– Он сам мне рассказывал.
Крус Брунер выпрямилась и движением, в котором сквозили остатки прежнего кокетства, поправила свое жемчужное ожерелье.
– Да, это правда. Он знает, что я люблю это стихотворение. «Мое письмо, счастливое касание ваших рук, поведает о том, что в памяти не блекнет…» – продекламировала она, завершив строку меланхолической улыбкой. – А еще мы говорим о Макарене. Он любит ее, как дочь, и был ее посаженым отцом на свадьбе… Смотрите, какое лицо сделал отец Ферро. Он тоже недолюбливает Октавио.
Старый священник сердито сморщился. Можно было подумать, что он ревнует. По средам герцогиня дель Нуэво Экстремо молилась одна и не приглашала его на шоколад.

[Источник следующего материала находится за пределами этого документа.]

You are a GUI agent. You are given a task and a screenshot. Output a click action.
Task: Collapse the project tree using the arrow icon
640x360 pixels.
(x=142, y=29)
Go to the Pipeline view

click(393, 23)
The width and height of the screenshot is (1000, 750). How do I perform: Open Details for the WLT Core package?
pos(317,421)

– Я отношусь к нему без симпатии, но и без антипатии, сеньора, – поправил он, – но считаю достойной порицания позицию, занятую доном Октавио Мачукой по отношению к проблеме нашей церкви. Пенчо Гавира является его подчиненным, и он мог бы запретить ему продолжать это святотатство. – Черты его грубого лица обозначились еще резче. – Тут уж он никак не оказывает услуги вам обеим.
– Октавио относится к жизни чрезвычайно практично, – заметила Крус Брунер. – Самому ему нет никакого дела до церкви. Он уважает наши чувства, но считает также, что мой зять принял верное решение. – Ее взгляд задержался на щитах с гербами, вы сеченных на антрвольтах, окружающих двор арок. – Будущее Макарены, говорил он, заключается не в том, чтобы удержаться на плаву на обломках кораблекрушения, а в том, чтобы взойти на борт новой роскошной яхты. А это мог бы обеспечить ей как раз Пенчо.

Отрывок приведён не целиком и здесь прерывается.